È do conhecimento de todos aqueles que alguma vez tomaram contacto com o governo destas pequenas unidades de administração o valor que tem a realização ou não realização de melhoramentos locais para a melhor evolução da política geral. A administração duma câmara municipal é o primeiro espelho onde o povo - o simpático e bondoso povo deste Pais-vê e revê a política do Estado.

Vozes: - Muito bem !

O Orador: - Se ela for boa, o reflexo será óptimo; se ela for má, as reacções serão por sua vez dos mais funestos resultados. E compreende-se que assim seja.

Tudo quanto se realiza é para usufruto imediato, palpável, visível de toda a população do concelho; as suas repercussões são repercussões que atingem os nossos hábitos diários, as nossas necessidades materiais e espirituais, isto é, alteram, modificam mais ou menos profundamente a nossa maneira de viver a vida.
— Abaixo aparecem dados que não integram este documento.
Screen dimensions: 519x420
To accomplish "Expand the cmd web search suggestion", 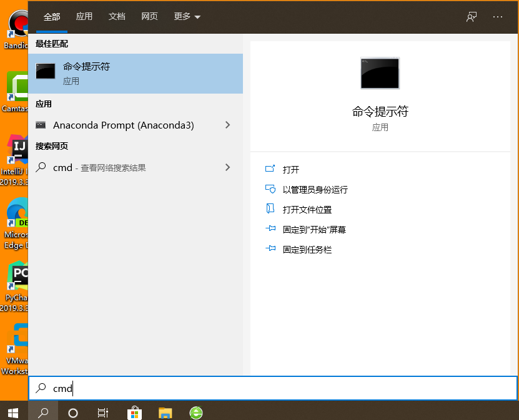I will 228,167.
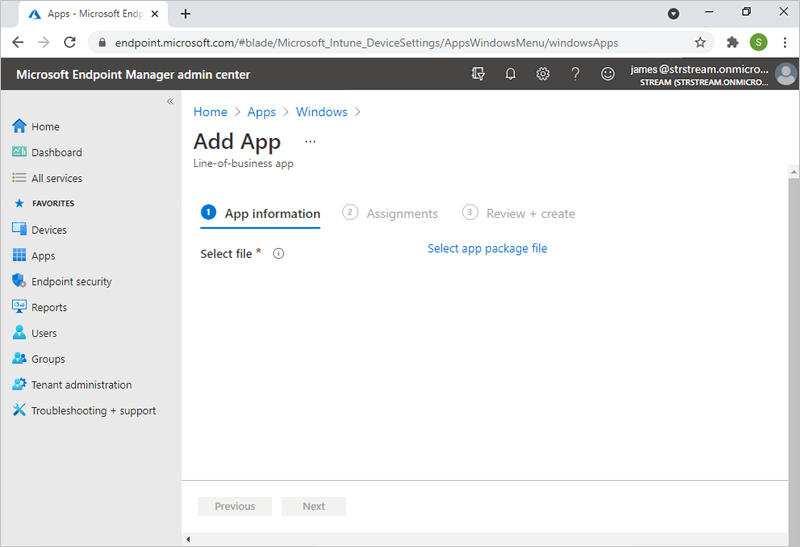Screen dimensions: 800x547
Task: Go to Devices in the sidebar
Action: pyautogui.click(x=49, y=230)
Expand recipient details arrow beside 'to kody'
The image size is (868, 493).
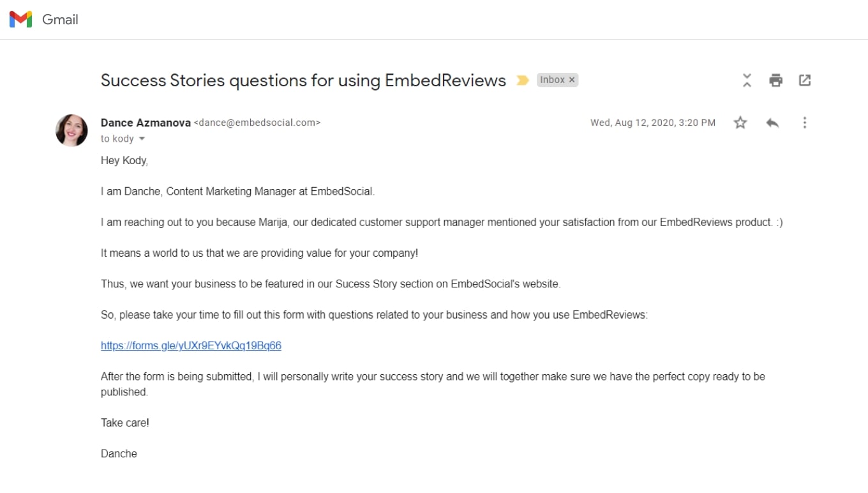(142, 139)
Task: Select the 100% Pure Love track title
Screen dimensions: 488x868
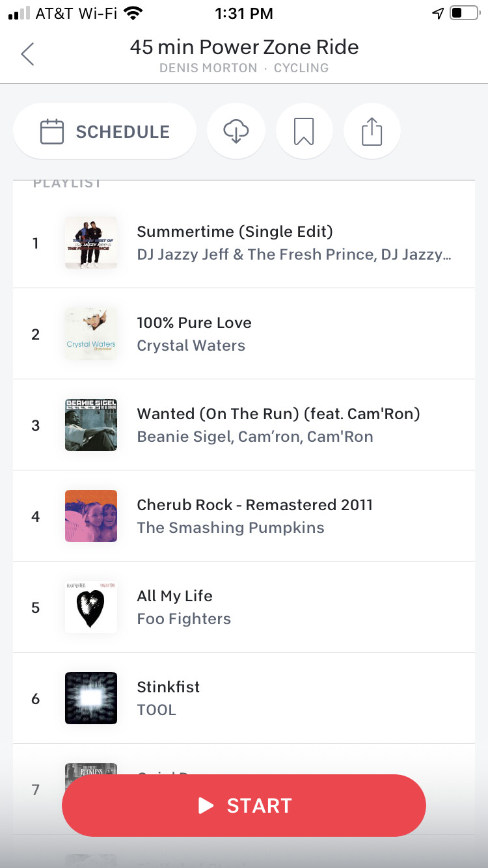Action: coord(194,323)
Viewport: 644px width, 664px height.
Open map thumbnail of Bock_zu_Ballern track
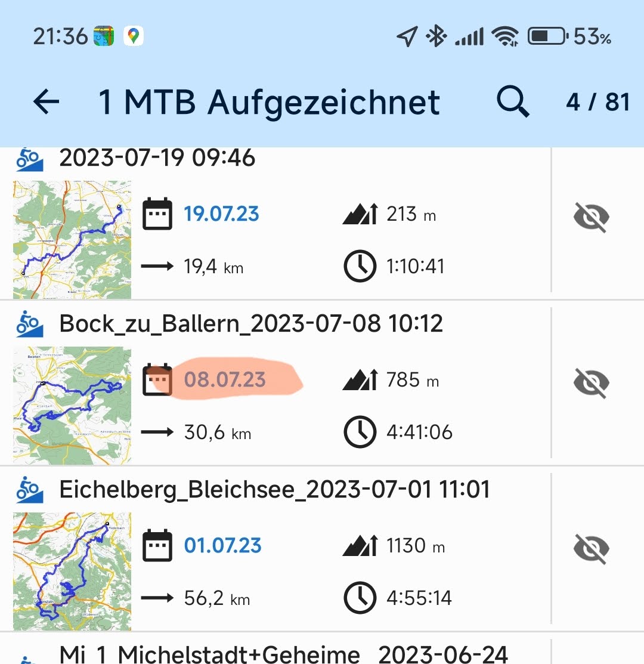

Nos centros de cavaco -desde a tertúlia do café até aos cenáculos da política- tudo se discute, se esmiuça e desfia até ao mais pequeno pormenor.

O que faz a câmara, o que tenciona fazer, o que devia fazer.

E cada qual traz em pensamento, senão até mesmo já na algibeira, traduzido em papel e até em croquts, no caso de tal requerer, a melhor forma de resolver bem e barato o problema dos esgotos, das águas, da assistência e das comunicações. E daí a vereação ser acoimada de incompetente, preguiçosa ou atrevida, conforme a lente que o comentador ocasional usar para criticar a acção camarária.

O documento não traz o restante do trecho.